The cruellest month

Summer's end brings challenges for Oak Bay's gardeners

Christin Geall

Christin Geall

I’m having a garden party this week and what possessed me to entertain when the garden is sub-prime, I can only attribute to July’s glory (when I ordered the invitations).

Now, three weeks on and the fete days away, all I can see is decline: the mildewy sweet pea skeletons stretching fingers of bloom seven feet in the air; the Bells of Ireland sighing with exhaustion, their last contortions more yogic than elegant; the grumpy old roses yet to rise to a second flush…and don’t even get me started on the grass.

August, not April, is the cruellest month in the garden.

Constance Spry, the great floral designer and plant lover, once chose August as the only month to be away from her garden and I understand. Everything is tall – grandiloquent even, but like a vintage rock star on tour, sort of wan and sad-making. Autumn’s colours have yet to seep into the golden light of fall and the evenings themselves are getting closer, longer, and the plants are feeling it, giving up.

Such doom and gloom on a sunny warm day!

So in the effort to ‘be here now,’ I’ll try chronicling what is looking good: the dahlias. Hands down, late summer is their time. I’m growing a swath of them corralled in twine to prevent them from toppling under the weight of bloom. My favourite is ‘Labyrinth’ – a complex mixture of shaggy pink and orange, set atop a fine deep green 5ft plant. Second best this year is ‘Bracken Rose,’ prolific in dusty rose blooms, epitomizing the best feature of dahlias: cut and come again. Snip your flowers and don’t let up on watering to keep the flowers pumping through September.
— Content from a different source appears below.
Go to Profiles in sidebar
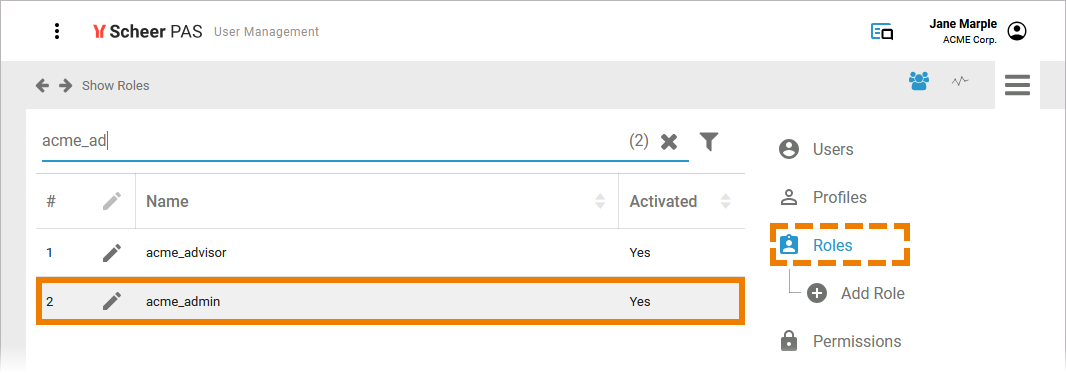Viewport: 1066px width, 373px height. (823, 198)
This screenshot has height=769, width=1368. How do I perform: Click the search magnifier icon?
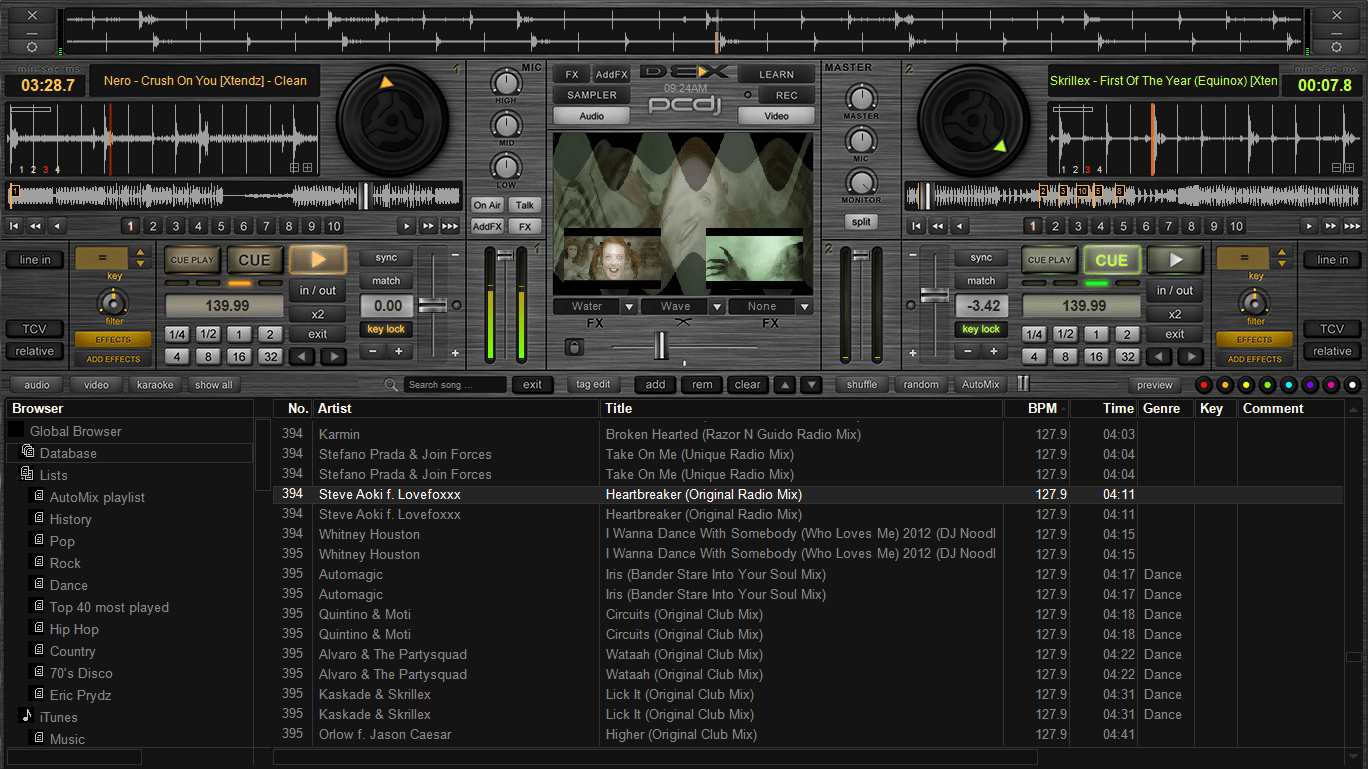[x=390, y=384]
The Rudbeckias sown in the spring are now in making tiny prairies in the garden. I’m growing ‘Sahara’ this year and the daintier yellow R. triloba which shoots up to six feet in one year. The Saharans range from burgundy to maize, all with a dark centre that works well with Physocarpus or Ninebark. I grow ‘Center Glow’ which is charming in spring, but all the Ninebarks make excellent shrubs in our climate and by August form nice studded fruits on their flowering stems. (You can cut up to 30 per cent of a Ninebark back every year without ill-effect.)

One thing I glossed over earlier in the midst of my moaning: powdery mildew. Nothing glossy about it – it’s a fungal disease that flourishes in our summers of hot dry days and cool humid nights. (Powdery mildew appears on both sides of a plant’s leaves; downy mildew only on the undersides – in cooler weather). I’ve come to accept powdery mildew as part of the garden, attacking first the zucchinis, then the peas, and finally the roses. One remedy is milk: try a 10 per cent solution and don’t fret about watering from above on your mildewed plants. Apparently the fungus spreads through wind and the water may actually help control the disease.

Only for my roses do I reach for the fungicide spray which is the only real nasty I use in the garden. I can’t bear to see new shoots on climbing roses blanketed in white before they bloom. Of course, I probably reach for the heavy meds too late. The spray honestly doesn’t seem to help anything more than my pride (of having tried).

Christin Geall is an avid Oak Bay gardener and creative non-fiction writing instructor at the University of Victoria. She writes here twice a month on all things gardening.